IT's Role in Collaboration and Innovation at Procter & Gamble
Thu, February 01, 2007
CIO — Procter & Gamble is famous for being innovative, but the hard truth is that it had better be. The company spends 3.4 percent of its revenue on R&D, more than twice the average of 1.6 percent in the consumer packaged goods industry. But big spending on R&D does not guarantee success: A study by consultancy Booz Allen Hamilton found no correlation between dollars spent on R&D and profitability. What matters is the productivity of that spend—the "hit rate" of ideas that lead to products.
The company behind Swiffer and Crest toothpaste assesses its hit rate at about 80 percent—pretty good, considering that the overall industry success rate is just 30 percent, according to ACNielsen. But in consumer products, the real blockbusters—products that aren’t merely new variations or tweaks of existing products—are few. According to research company ProductScan, of 10,649 new product introductions across the industry in 2005, just 484 were truly innovative—meaning they added significant new benefits in areas such as formulation or technology.
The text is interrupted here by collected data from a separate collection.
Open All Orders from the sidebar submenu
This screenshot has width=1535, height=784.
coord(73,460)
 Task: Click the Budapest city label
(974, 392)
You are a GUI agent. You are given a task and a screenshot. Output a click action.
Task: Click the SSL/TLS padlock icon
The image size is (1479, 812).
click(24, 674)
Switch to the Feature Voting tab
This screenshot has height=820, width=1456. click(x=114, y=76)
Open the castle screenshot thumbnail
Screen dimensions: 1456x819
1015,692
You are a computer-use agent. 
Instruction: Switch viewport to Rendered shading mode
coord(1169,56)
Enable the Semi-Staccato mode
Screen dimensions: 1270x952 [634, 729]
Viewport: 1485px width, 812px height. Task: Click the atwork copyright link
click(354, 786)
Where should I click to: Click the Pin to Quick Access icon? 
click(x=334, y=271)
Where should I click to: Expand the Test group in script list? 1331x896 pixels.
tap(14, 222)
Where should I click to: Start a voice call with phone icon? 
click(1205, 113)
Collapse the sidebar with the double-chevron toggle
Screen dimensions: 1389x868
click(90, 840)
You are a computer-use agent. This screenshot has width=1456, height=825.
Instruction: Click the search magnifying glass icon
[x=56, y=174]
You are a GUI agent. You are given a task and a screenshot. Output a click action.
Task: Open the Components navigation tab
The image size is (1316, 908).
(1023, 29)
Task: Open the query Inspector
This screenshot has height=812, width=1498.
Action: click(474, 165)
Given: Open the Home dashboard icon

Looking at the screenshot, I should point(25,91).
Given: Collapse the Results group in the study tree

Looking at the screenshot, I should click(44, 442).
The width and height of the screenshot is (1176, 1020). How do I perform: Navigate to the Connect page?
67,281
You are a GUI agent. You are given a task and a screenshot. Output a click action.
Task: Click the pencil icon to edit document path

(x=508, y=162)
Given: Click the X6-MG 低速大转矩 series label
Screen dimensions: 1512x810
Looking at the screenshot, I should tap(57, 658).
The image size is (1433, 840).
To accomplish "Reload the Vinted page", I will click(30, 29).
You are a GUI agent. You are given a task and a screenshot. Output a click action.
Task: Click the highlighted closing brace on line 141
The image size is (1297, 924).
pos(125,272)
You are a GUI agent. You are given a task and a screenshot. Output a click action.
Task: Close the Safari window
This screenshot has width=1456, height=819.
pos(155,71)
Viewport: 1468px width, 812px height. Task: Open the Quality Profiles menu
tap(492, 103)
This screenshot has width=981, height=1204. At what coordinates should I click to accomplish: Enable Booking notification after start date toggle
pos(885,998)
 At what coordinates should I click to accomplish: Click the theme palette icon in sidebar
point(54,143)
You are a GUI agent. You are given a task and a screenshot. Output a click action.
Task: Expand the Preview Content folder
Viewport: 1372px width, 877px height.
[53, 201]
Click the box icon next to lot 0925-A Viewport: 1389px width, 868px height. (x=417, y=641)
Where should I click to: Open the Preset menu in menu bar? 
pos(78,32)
And the creativity of the big consumer goods players is waning: A study by McKinsey found the top seven companies, including P&G and competitor Unilever (whose products include Surf detergent), accounted for just 5 percent of all the patents filed for laundry and home-care products between 2000 and 2005.
No wonder then, that the 170-year-old manufacturer has been driving hard to improve its R&D productivity since CEO A.G. Lafley took the reins in 2000. Lafley’s proclamation at the time, that by the end of the decade P&G would get at least half its new product ideas from external sources, was hailed as visionary. But really it was a response to the reality that the days of "not invented here" are over. Today, Lafley claims that outsiders are involved in developing 35 percent of new products, and P&G’s spending on internal R&D has decreased 30 percent in seven years.
But P&G needed to do more than bring more cooks into the kitchen. It needed to change a perfectionist mentality in its research culture. "The front-end ideation process took time," says Steve David, who retired from a 34-year career at P&G in 2005, the last five years of which he spent as CIO. The company began rewarding researchers for speeding up experiments. "The goal was to encourage people to fail early and often and if the idea isn’t working, either kill it or move it into another organization and let them work on it," recalls David, who is now a senior adviser to The Boston Consulting Group.